Sunday, January 27, 2008

Exploding Into Life


Reading my journal entries for 2004, I ran across this from February 27

I took a few days off and just worked out and read and smoked cigars. I am reading a bio on Katherine Hepburn. When I was a young man I loved her in Bringing Up Baby (with Carey Grant), Woman of the Year (with Spencer Tracy), The African Queen (with Bogie), The Lion in Winter (with Peter O’Toole). She was such a beautiful young woman and her stage personality was always unique to her—sui generis. What a fascinating life.


I have always been intrigued with her generation’s great actors. My mother once told me that she thought I was shaped far more by the movies of the 40’s and 50’s than I was by the events of my own generation. Men like John Wayne, Bob Mitchum, Cary Grant, Errol Flynn, Charlton Heston, Jimmy Stewart and Clark Gable… women like Katherine Hepburn, Audrey Hepburn, Maureen O’Hara: They were all so larger-than-life. It wasn’t merely that they were on large screens, but also how they threw themselves both into their art and into living.

Living with abandonment, they took such big chunks out of life. Many had the same fears, insecurities and personal demons that plague others who then choose to run from life, to never “take the stage.” These people took those weaknesses and were motivated in other directions. They may have felt powerless at times but they refused to allow such feelings to define them. (Generalizations, for sure: just go read about Spencer Tracy who could never get out from under his guilt and fear -- and did allow these emotions to define him.)

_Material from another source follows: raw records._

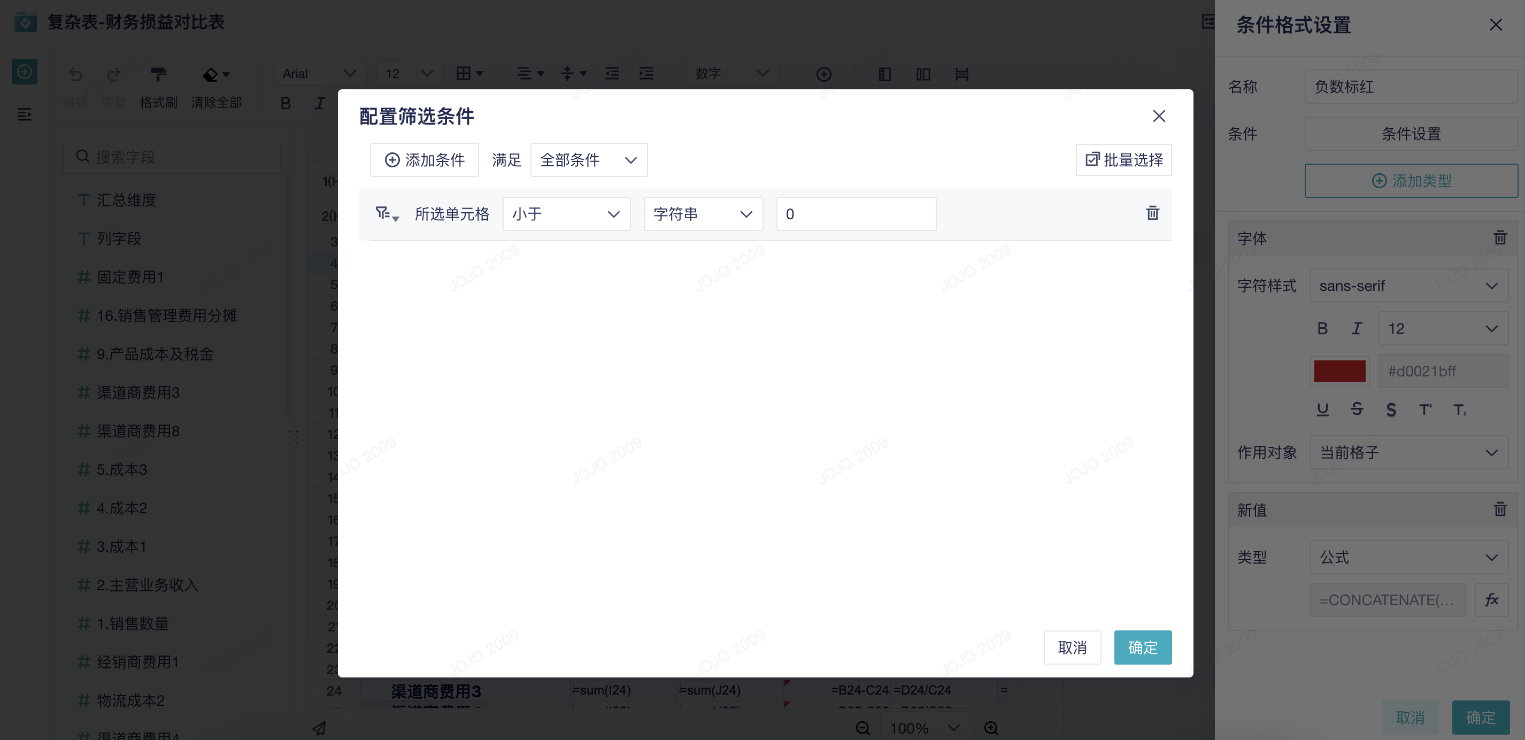Delete the 字体 formatting rule
Screen dimensions: 1525x740
pos(1500,237)
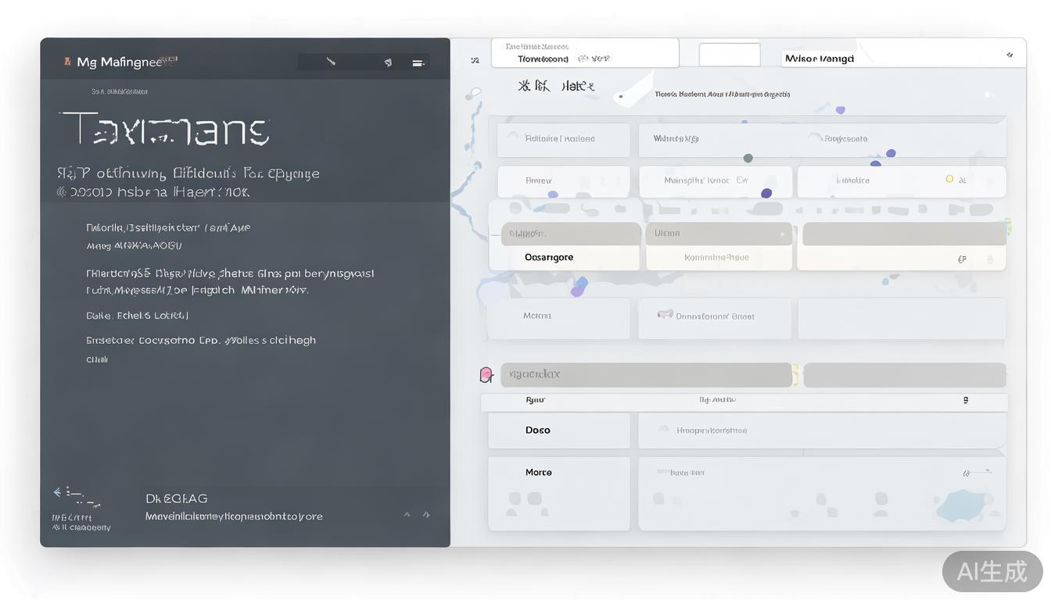Click the pen icon in dark header toolbar
This screenshot has height=600, width=1051.
331,62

The tragedies that cripple so many people—all of the suicides in Hepburn’s family, for example—drove these people to create and recreate themselves, on stage and in life. The risks these people took to create a character, the vulnerability that is required — yowzer, do I admire that.

The gusto of a Hepburn, a Wayne, a Huston and a Gable: How many of us explode into life as these people did? How many of us allow our anxieties and despair to cripple us, rather than spur us on?

Dear God: Whatever mistakes in judgment I make, may they be from weakness or temperament, never from shallowness of soul.